At the same time "China, Japan and Korea
have made tremendous progress by accepting reason as the basis of their education
and public discourse." Yet Mr Imran Khan appears to have asserted that
the East sticks to religion and implicitly rejects Darwin. While Mr Khan has
confused Islam with all Eastern religions, Mr Husain first finds Muslims wrong
in damning Darwin and his praising the West and later catches evangelical
Christians with backward thinking.
Christianity, Islam, Marxism as well as Judaism
have a common descent whereas Hindu view and Buddhism are based on entirely
different assumptions. The former are based on 'Deductive Logic', which begins
by unquestioningly accepting a premise and then concluding in sequence what
flows from its contention. All corollaries would be consistent and without
deviation from the premise. The Old Testament contains the 'Ten Commandments',
a central premise of which is "you shall have no other gods before me".
Islam continually asserts with every prayer that there is no god but allah.
Marxism condemned religion as an opium of the masses; the existence of god
is denied. These are fundamental premises.
The assertion that there is god but only 'one'
or there is 'none' (Marxism) are magical assertions and deductive corollaries
flowing there to make life straight and simple for the billions of followers.
Anyone who does not follow the 'magic' is either a gentile or an infidel or
a kafir or bourgeois; all deserving conversion or warranting elimination,
or at best suppression. These disciplines demand acceptance and disapprove
of all questioning, so typical of deductive reasoning.
Hindu and Buddhist approach is based on 'Inductive
Logic', the other face of formal logic, a contrast to 'Deductive reasoning'.
Before we illustrate the difference, an explanation
is necessary as to how most of Christianity escaped the confines of 'one god',
'no god' dicta. Although it took birth in Jerusalem, the Christian ethos blossomed
in Europe. During its first three centuries it was the faith espoused by the
plebeian or the underdog. For burying the dead, early Christians had to surreptitiously
go to the catacombs of Rome. The patricians or the ruling classes in civilised
Europe of the time were pagan. Christianity suffered this adverse equation
until the fourth century when emperor Constantine himself became a Christian.
In other words, religion and state were separate.
In contrast, Islam was given birth by Prophet Mohammed who was himself a ruler
and certainly no plebeian. He wove religion and state together as one fabric.
The Quran and the Sunnah are the all-embracing fountains of rule whether spiritual
or temporal. Inroads, such as made by Darwin's research which contradicted
the canonical theory of creation, could not be allowed by an Islamic state.

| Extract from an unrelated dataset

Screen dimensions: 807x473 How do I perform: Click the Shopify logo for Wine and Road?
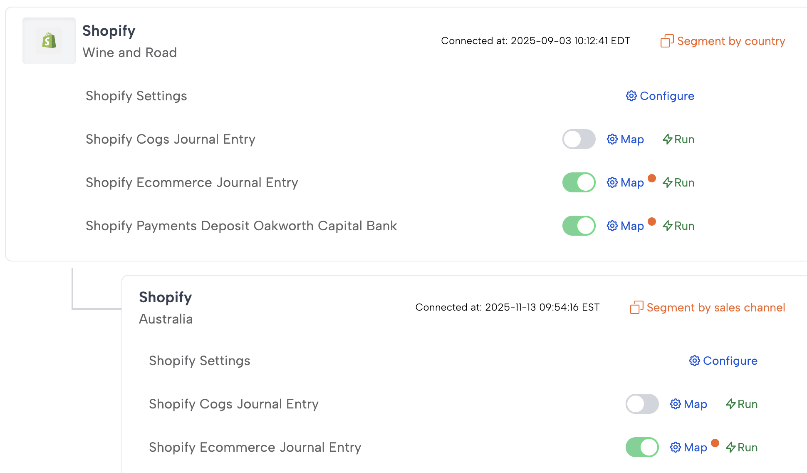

On the other hand, a Christian state would be comparatively lenient.
The reason is that European civilisation began
with Greece and it continually carries with it a hallow of Hellenism. The
essence of its spirit was best described by philosopher Protagorus: "Man
is the measure of all things, of things
However orthodox Christians
might be, few of them can easily escape this liberal, rational influence so
friendly to science."
Coming to 'Inductive Logic', four Hindus from
different corners of India once happened to meet and exchange views on the
various colours of rose. They all expressed surprise and disagreed that roses
could have so many colours. Yet they agreed to disagree; their ethos was 'inductive'.
The 'inductive' approach has many pluses in
its favour - intellectual growth, cultural variety, spiritual scope, scientific
development et al. But it also has its disadvantages. Christianity has, over
the centuries, scattered into scores of denominations and has long ceased
to support any socio-political ideology.
The price of 'deductive' insistence is backwardness
such as Mr Husain has described of Muslims. The backwardness of Marxism was
largely economic and cultural; it could not keep pace with time and expired
within eight decades of the Russian revolution.